As comunidades localizadas na área rural de Moju, o que inclui 27 quilombos, questionaram a estratégia e a solução da prefeitura, que disponibilizou nove rotas de ônibus para o transporte de pessoas com sintomas até a sede do município. A concentração dos atendimentos na cidade obriga pessoas da área rural, entre elas os quilombolas, a se deslocarem por dezenas de quilômetros.

“Como sanitarista, me parece que tirar as pessoas sintomáticas da comunidades e misturá-las em ônibus cheios, por horas, para chegar à cidade e se misturar com outros (inclusive não quilombolas), sem distanciamento social adequado, e depois trazer de volta para as comunidades, pode colocar a todos em risco”, avaliou Hilton Silva, médico e antropólogo da Universidade Federal do Pará (UFPA).

Segundo lideranças, a estratégia pode aumentar ainda mais a contaminação no município e contribuir para a entrada do vírus nas comunidades. Raimundo Magno Cardoso Nascimento, da Coordenação das Associações das Comunidades Remanescentes de Quilombo do Pará (Malungu), explica que as comunidades só foram avisadas da ação na quinta-feira (04/06), a apenas um dia do início das atividades e da circulação dos ônibus.

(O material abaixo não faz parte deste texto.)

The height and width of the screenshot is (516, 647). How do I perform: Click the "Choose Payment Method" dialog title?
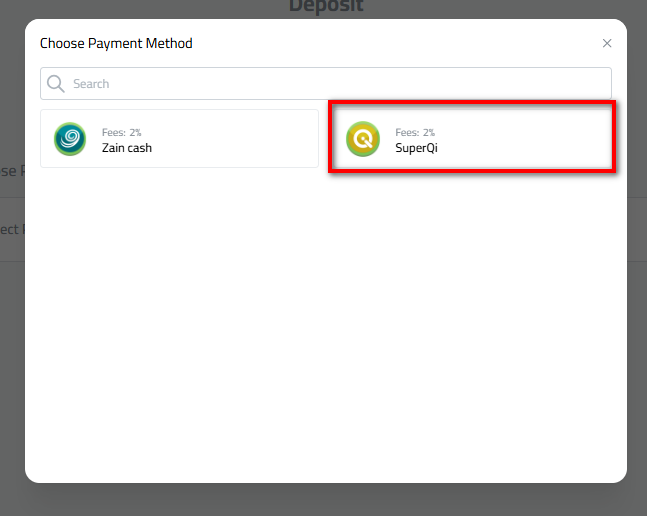coord(116,43)
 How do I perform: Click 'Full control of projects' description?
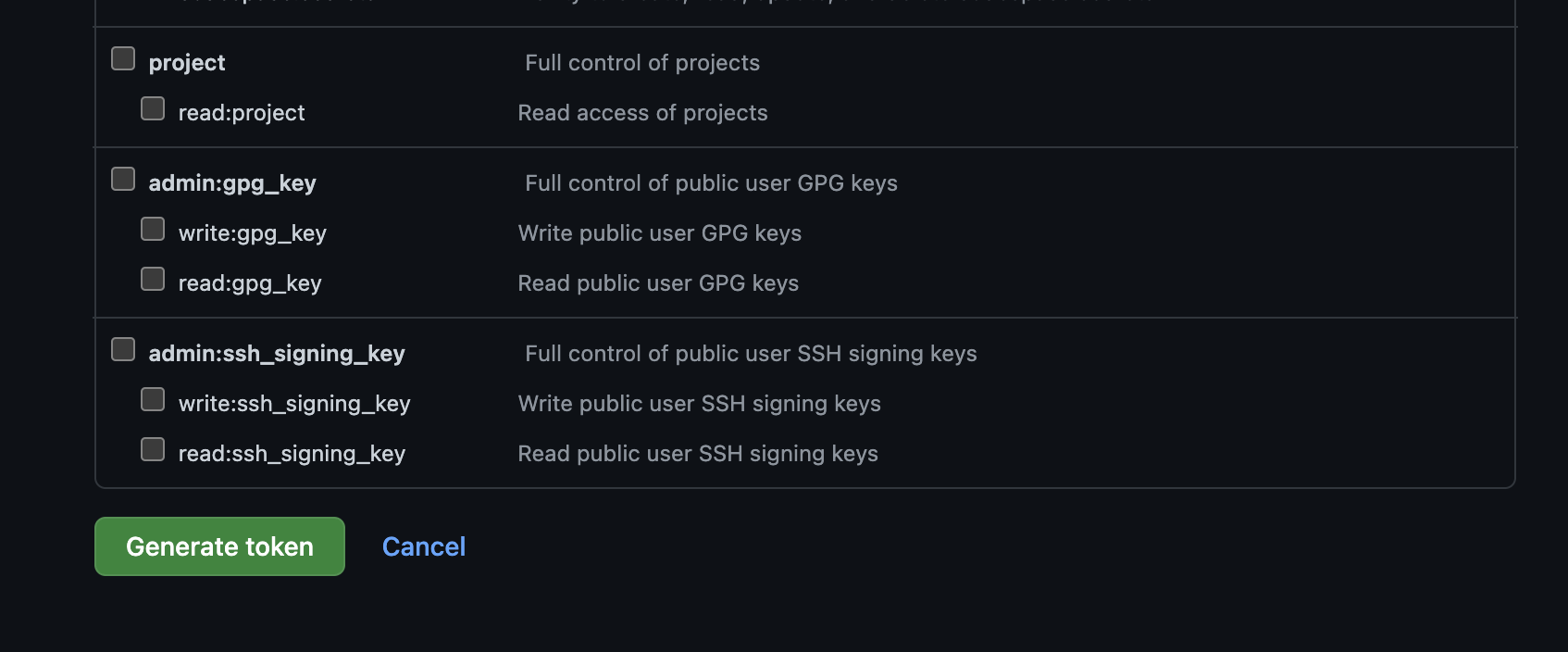[x=642, y=63]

O movimento quilombola vem pressionando as autoridades estaduais de saúde para que o tratamento seja oferecido nas comunidades. A ideia é que, se o deslocamento tiver de acontecer, ele seja rápido. Raimundo Magno diz, por exemplo, que da Comunidade Quilombola África para a sede do município, pela rota apresentada pela prefeitura, o trajeto é de 70 km.

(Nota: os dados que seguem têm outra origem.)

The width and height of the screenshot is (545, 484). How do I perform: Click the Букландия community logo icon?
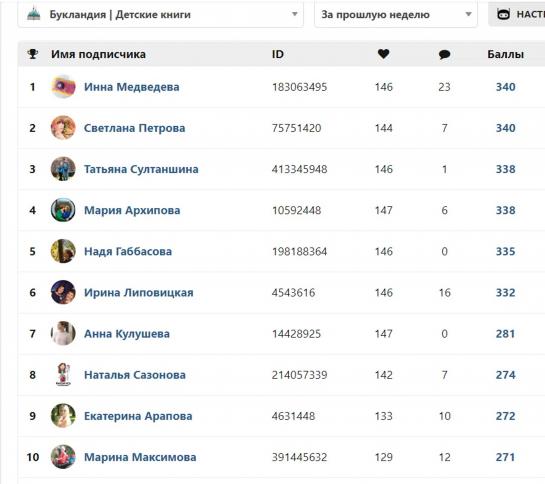34,14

“É preciso que o serviço de saúde pública chegue até a comunidade. É mais fácil encaminhar médicos e enfermeiros com os medicamentos e materiais necessários do que trazer a comunidade inteira para a cidade”, afirmou Magno.

Como forma de evitar os perigos decorrentes da ação do último fim de semana, algumas comunidades quilombolas do município deliberaram em conjunto e decidiram não aderir à estratégia.

“Acreditamos que a prefeitura, em nome de sua gestora, deveria primeiro ter entrado em contato com a comunidade antes de traçar uma rota. Não teve divulgação destinada ao nosso povo, não teve comunicação com os representantes”, disse Leonora Valadares, do quilombo Oxalá de Jacundaí. “Eles simplesmente impõem as condições sem pensar nas consequências”, completou.

O médico e antropólogo Hilton Silva aponta alternativas para o atendimento de populações quilombolas no Pará. Ele propôs à Secretaria de Saúde do Pará, por exemplo, a criação de um comando médico volante capaz de responder de forma ágil às necessidades das comunidades para confirmação e acompanhamento de casos.

De acordo com cálculos do pesquisador, com uma pequena fração do valor gasto com respiradores pelo governo do Pará (equipamentos que não serviam para tratamento de Covid-19), seria possível contratar três equipes de saúde volantes, alugar o transporte, pagar o combustível e os Equipamentos de Proteção Individual (EPIs) para elas irem até as comunidades.

Além disso, o médico chama atenção para a necessidade de reforçar a atenção básica de saúde, estruturar as poucas equipes da Estratégia de Saúde da Família quilombola que existem no estado e garantir, através dos agentes comunitários de saúde que atuam nas áreas quilombolas, os meios necessários para identificação e isolamento precoce dos casos suspeitos, além de prover os equipamentos de proteção individual para estes agentes. Também ressalta a necessidade de garantir apoio à alimentação dos quilombolas.

“Estamos abandonados pelo poder público municipal, estadual e federal, essa é a realidade das comunidades quilombolas do Brasil, mas não vamos mais aceitar calados qualquer ausência de direitos negados, vamos continuar na luta no coletivo pelo bem comum”, garantiu Andréa Cardoso e Cardoso, liderança do quilombo Moju Miri.

A reportagem entrou em contato com Secretaria de Transportes de Moju e com a Secretaria de Saúde Pública do Pará, mas não recebeu resposta até o fechamento do texto.